Terça-feira, 23 Abril

Daniela Thomas e ‘Olhos de água’: índios na vazante da interseção civilizatória

Na entrevista a seguir, Daniela fala sobre sua aproximação ao universo dos Kalapalos e sobre a construção da sua estética.

 

Híbrido de línguas, o título do novo exercício de investigação e inquietação da diretora artística e cineasta Daniela Thomas – Tuã Ingügu (Olhos D’Água) – já sugere confluências, conexões e distenções. Garimpo existencial onde as pepitas mais preciosas são o sorrisso de todo o dia de um povo afeiçoado às leis da Natureza, o território dos índios Kalapalo é o ponto focal da investigação feita pela realizadora de Vazante (2017) e de O Banquete (2018) acerca de uma cultura na conexão com a riqueza fluvial que alimenta seus habitantes. Os rios dos indígenas são retratados em analogia a rios poluídos das metrópoles urbanizadas de um Brasil distanciado dos códigos da floresta. Este poema em forma de filme, potencializado por todo o apuro plástico que já virou a marca criativa da cineasta, integra a programação do Curta Cinema, um dos mais procurados (e prestigiados) eventos exibidores de pequenas grandes narrativas de invenção no Brasil. Internacional, o festival ocorre no Rio de Janeiro, de 30 de outubro a 6 de novembro, tendo ainda como atrações esperadas como Extratos, de Sinai Sganzerla; Alfazema, de Sabrina Fidalgo; e Cães que ladram aos pássaros, de Leonor Teles.

Onde e como se deu a sua entrada no mundo aquoso dos índios Kalapalo?

A entrada deu-se pelo seu antípoda, o rio Tietê, retrato do nosso fracasso civilizacional. Eu moro perto das duas marginais de São Paulo e sempre me estarreço com o que fizemos com esses rios encapsulados em concreto e com a nossa indiferença à esse estado de coisas. Quando a Adelina von Furstenberg chamou-me para fazer parte de um filme para a ONU, o INTERDEPENDENCE, representando o Brasil sobre o tema do meio ambiente, pensei imediatamente no que fizemos com os rios e no contraste com a relação dos povos originários com esses cursos d’agua. Propus fazer um filme/reflexão sobre esse contraste. Foi uma pequena saga chegar até os Kalapalo, o que é, em si, uma forma de proteção dessa cultura tão preciosa, mas o cacique e os moradores da pequena aldeia Caramujo estiveram empenhados em nos mostrar tudo sobre eles, nos quatro dias que passamos lá.

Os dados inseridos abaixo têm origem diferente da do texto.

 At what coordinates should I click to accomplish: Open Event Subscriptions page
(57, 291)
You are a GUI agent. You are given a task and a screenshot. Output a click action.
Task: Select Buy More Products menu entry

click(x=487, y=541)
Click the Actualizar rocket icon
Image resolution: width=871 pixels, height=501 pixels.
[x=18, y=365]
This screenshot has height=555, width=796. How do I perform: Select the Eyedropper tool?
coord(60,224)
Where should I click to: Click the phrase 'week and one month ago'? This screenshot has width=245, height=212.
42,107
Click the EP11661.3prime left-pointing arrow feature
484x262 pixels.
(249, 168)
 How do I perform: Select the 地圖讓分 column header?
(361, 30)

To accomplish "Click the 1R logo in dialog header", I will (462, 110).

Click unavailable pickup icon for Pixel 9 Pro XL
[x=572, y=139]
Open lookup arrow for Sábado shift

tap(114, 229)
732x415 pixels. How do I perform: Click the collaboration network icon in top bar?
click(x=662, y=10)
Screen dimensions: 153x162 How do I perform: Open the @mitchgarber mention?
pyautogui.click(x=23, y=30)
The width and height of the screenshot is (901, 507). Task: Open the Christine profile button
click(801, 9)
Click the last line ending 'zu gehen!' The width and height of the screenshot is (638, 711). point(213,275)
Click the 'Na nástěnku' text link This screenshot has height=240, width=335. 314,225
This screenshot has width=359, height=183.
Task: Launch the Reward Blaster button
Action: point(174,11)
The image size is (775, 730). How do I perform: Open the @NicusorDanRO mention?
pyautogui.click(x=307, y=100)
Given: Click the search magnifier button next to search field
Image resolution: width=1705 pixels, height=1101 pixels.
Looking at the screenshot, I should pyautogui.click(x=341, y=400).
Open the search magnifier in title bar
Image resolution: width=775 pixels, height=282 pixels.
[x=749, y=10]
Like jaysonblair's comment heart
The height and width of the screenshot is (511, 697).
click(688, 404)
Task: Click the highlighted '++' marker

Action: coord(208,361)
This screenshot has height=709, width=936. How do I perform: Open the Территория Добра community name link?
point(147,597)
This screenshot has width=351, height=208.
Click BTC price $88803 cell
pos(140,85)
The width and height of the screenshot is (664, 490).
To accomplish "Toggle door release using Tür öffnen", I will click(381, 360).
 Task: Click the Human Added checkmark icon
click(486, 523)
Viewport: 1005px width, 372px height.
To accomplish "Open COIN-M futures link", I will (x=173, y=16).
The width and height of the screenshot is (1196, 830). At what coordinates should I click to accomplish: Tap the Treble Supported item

Foi uma maratona.

O que foi o processo de investigar aquela cultura?

No processo de imersão na cultura e na condição presente dos indígenas do Parque do Xingú, ficamos a saber que a principal luta que eles estão vivendo agora é a contaminação dos rios por agrotóxicos provenientes das imensas plantações de soja e milho que cercam o perímetro do parque. Esse tema acabou surgindo no processo de pesquisa e como quase tudo no filme, fora as imagens dos rios de São Paulo tão familiares a mim, se impôs à narrativa. Eu fui ao Xingu para ouvir. E para construir o filme a partir do que encontrasse, me deixando ser guiada pelas falas do cacique Farema, que foi muito generoso em dividir conosco a cosmogonia dos Kalapalo, e nos contar sobre as crenças e os costumes de seu povo.

Como se deu a construção visual dessa tua curta em relação à paisagem local e a relação com metrópoles de rios poluídos? Como foi a fotografia?

Contamos ao Farema sobre o desejo de filmar a relação dos indígenas com a água e ele nos deixou acompanhar tudo: os banhos, as brincadeiras das crianças, a busca de água para cozinhar, a ida à praia e a uma pescaria… enfim, tudo o que os indígenas fizeram nesses intensos quatro dias de convívio. Eles estavam se preparando para o Quarup, então treinavam as lutas, que filmamos também. As imagens que conseguimos refletem a sensibilidade do fotógrafo Léo Bittencourt, verdadeiro codiretor do filme, que tem uma elegância e discrição imprescindíveis para conseguir imagens tão pouco invasivas desse convívio, e registrar situações lindas como a das crianças brincando com as lanternas da nossa equipe. A fotografia se impôs como estrutura narrativa, já que só há a narração em off do Farema e as imagens que criam uma trama poética em contraste com o que está sendo dito pelo indígena.

O que esse universo indígena representa como espaço de investigação estética para o cinema?
Eu acho que mais do que um espaço de investigação estética, o cinema abre a possibilidade da escuta do outro, do abandono da figura do indígena exótico, “antropológico” e da abertura de espaço para a fala, para a narrativa do seu ponto de vista.